> Source information

================================

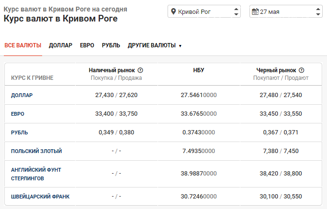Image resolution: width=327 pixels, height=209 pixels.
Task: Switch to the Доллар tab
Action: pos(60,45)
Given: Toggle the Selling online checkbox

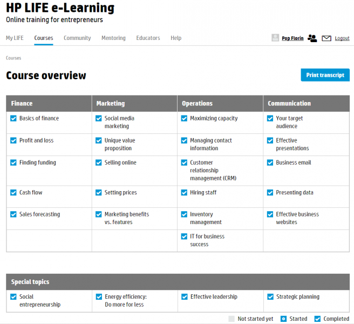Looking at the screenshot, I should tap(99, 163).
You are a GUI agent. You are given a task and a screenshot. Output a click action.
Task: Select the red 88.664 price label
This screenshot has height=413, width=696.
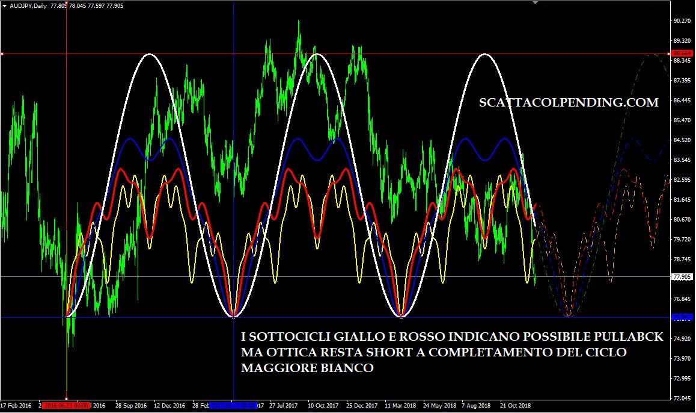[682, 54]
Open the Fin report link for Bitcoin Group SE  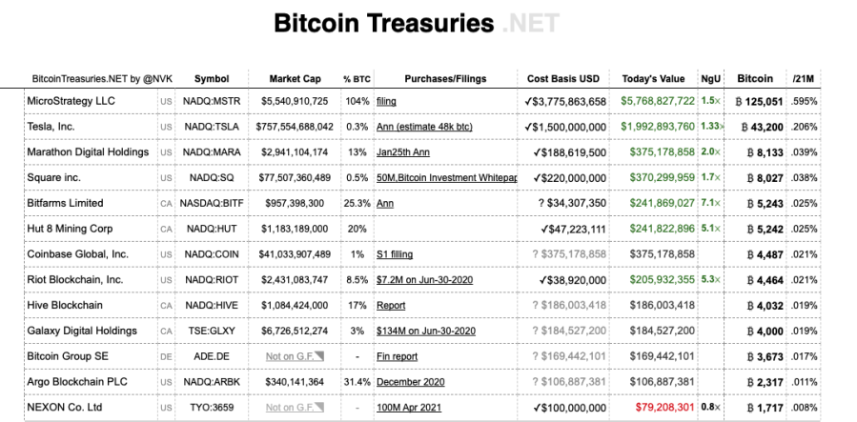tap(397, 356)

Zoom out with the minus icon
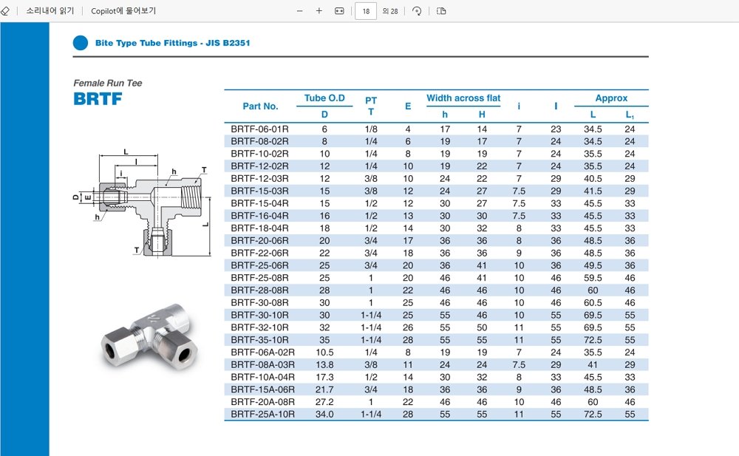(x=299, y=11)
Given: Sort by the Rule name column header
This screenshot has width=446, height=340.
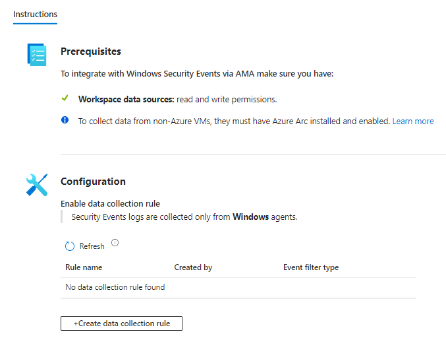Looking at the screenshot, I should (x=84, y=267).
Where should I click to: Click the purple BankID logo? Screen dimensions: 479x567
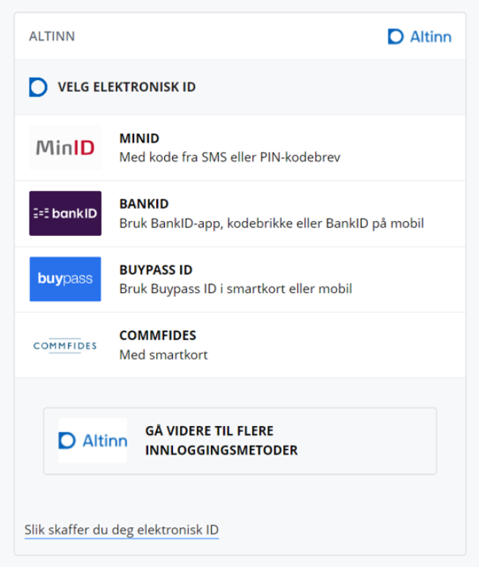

================================

> Task description
Show the lines above that have the word "click".

> Result for this task
You are a GUI agent. You are given a task and a screenshot. Output a click action.
Where should I click to: Click the purple BankID logo? Screen dimensions: 479x567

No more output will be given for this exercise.